Numbers such as these can’t really be interpreted in isolation. The total increase in sales tells us mostly that Tesco opened more Fresh & Easy stores. The “like-for-like,” which in the U.S. we call “same store sales,” can only be interpreted in the context of the age of the stores.
Stores have a natural maturation process the first five or so years. You expect sales to increase each year.
We explained this almost three years ago in a piece titled, Fresh & Easy Reaches Out To Shoppers As Competitors Work To Block Its Growth:
…the volume that Tesco needs seems unlikely to be in the cards for a long time. When a new store opens, sales commonly drop, not increase, by 20 or 30% within the first four weeks.
Then, they can start to grow, but rarely by leaps and bounds. If these stores have stabilized at $50,000 a week after being open a month or two, you would expect to see sales at $60,000 a week a year later, $69,000 two years later, $80,000 after three years and, say $90,000 after four years.
Now if the concept really takes off and gains wide acceptance, instead of a gain of 20% and then 15% each year, you could get a gain of, initially, 35% and then 25% after that. Still that would only mean $67,500 per week per store a year from now.
Fresh & Easy is in the sweet spot right now for same-store sales. None of its stores are over five-years-old, so all should be increasing nicely.
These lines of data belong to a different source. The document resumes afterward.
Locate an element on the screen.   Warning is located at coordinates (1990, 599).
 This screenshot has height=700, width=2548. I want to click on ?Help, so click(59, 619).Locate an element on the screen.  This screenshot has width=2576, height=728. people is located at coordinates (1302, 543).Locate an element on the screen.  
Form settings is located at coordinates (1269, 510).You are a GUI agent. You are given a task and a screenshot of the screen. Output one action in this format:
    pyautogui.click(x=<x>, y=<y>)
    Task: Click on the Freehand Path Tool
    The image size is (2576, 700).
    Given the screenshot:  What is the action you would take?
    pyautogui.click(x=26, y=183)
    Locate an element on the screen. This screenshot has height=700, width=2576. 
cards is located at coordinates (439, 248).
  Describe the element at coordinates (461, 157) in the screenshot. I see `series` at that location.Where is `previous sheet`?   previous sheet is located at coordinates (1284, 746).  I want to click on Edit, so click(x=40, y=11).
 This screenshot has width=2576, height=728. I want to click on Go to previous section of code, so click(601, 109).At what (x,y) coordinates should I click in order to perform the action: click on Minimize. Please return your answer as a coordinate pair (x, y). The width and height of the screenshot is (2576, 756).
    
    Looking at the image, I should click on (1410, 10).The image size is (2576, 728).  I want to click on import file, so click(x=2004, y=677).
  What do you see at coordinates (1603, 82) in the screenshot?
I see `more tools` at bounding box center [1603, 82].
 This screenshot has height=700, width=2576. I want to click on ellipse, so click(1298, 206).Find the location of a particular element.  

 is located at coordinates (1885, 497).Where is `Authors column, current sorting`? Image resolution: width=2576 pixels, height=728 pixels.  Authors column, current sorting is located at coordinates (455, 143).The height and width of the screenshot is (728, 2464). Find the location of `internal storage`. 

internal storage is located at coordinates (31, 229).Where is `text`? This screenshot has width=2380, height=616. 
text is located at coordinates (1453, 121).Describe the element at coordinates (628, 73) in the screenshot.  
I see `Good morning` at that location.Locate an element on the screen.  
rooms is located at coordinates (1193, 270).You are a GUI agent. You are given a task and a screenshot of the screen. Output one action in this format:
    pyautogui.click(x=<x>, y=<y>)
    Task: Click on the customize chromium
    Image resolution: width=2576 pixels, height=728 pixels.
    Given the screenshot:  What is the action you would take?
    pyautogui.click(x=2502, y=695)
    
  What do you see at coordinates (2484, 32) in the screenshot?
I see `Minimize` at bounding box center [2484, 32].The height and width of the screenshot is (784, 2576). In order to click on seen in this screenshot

Stores going from year one to year two should be increasing at least 20% and preferably 35%. Stores going from year two to three or three to four should be showing same-store sales increases of at least 15% and, if the concept is really successful, 25%.
Obviously there are other factors that are needed to evaluate the situation. Large boosts in sales can often be achieved through heavy promotional expenditures, low prices, extensive couponing, etc. So we have to wait for Tesco to release profitability information to really evaluate these claims.
But this much is clear: The 9.8% growth in same-store sales is not a triumph. It is below the average experience of American supermarket chains for young stores. It indicates that Fresh & Easy continues to underperform.
The trumpeting of the number is really a bet that the media will not be familiar with the facts and will repeat the claim without qualifying it — a bet Tesco won, at least in this case.
Of course, in the end, media relations can only go so far. The question is will the stores make an adequate return on investment. That seems unlikely for a very long time.